Peu avant le début de la pandémie, ma mère perd rapidement ses capacités motrices et physiques, l’obligeant à quitter son bel appartement, à perdre son autonomie.  À partir de là, je deviendrais ses jambes, ses bras, sa volonté, sa force… et à la toute fin, sa voix…
Chacune des 12 photos présentées dans cette exposition marque, à tour de rôle, une étape du processus des deuils inévitables qui conduit à la fin de vie jusqu’au : « Grand Départ » …
Les titres choisis pour nommer mes photos le sont en fonction des différents moments vécus par nous deux, que ce soit « L’éclatement » intérieur qui s’opère à l’annonce de cette cruelle maladie qu’est la SLA (Maladie de Lou Gering), rendant la personne atteinte prisonnière de son propre corps tout en conservant intacte toute sa conscience, son intelligence, sa lucidité.  Éprouver la sensation de « Plonger en eaux troubles », à force de voir, de vivre, de réaliser et de constater au fil des jours toutes ses « Brisures » subies.  Aucun retour en arrière possible et l’unique choix est de « Suivre le courant » et de tout faire pour animer la vie et remplir le cœur de la personne aimée en lui prodiguant « Des milliers de petits soins », et ainsi de suite…

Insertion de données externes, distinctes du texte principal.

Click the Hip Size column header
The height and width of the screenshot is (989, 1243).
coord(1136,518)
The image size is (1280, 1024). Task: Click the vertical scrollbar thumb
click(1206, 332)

Malgré les difficultés rencontrées et la noirceur qui teintait le tout, nous avons vécu des moments d’une grande beauté, baignés dans une belle lumière apaisante. Oui, période sombre et éprouvante, mais aussi remplie de bienveillance, de gestes d’une grande générosité, de bonté, de sensibilité, de complicité, d’attentions de toutes sortes et surtout de la noblesse de l’Amour… C’est ce que je désire vous montrer à travers mes photos, car elles sont à la fois lumineuses, vives et colorées, mon hymne à la vie et aux passages obligés.
Mes photos ont toutes été réalisées à partir de mon fidèle IPhone, outil précieux facilement transportable.  En plus de me servir à faire entrer la vie dans la chambre de ma mère,  avec celui-ci,  je pouvais aisément prendre quelques photos lorsque je portais mon attention sur la nature environnante, ce qui me permettait ensuite, lors de mes retours de visites en CHSLD, de plonger sur ce minuscule écran lumineux afin de faire le vide… de créer… d’habiter l’instant présent, de me sortir de moi… et d’ainsi oublier ces longs confinements, ces mesures sanitaires, ces odeurs, ce manque de personnel, et tout ça.  C’est fou à quel point en réduisant le champ de vision on maximise la concentration, bienfaisante…
Grâce à cette passion pour la photo, et à l’immense sentiment d’amour que je porte à ma mère, j’ai pu tenir le coup… garder la tête hors de l’eau, tenir ma promesse, j’ai réussi à me tenir debout et d’être là, à ses côtés, jusqu’à la toute fin, et à « Passer à travers, pour ma mère… ».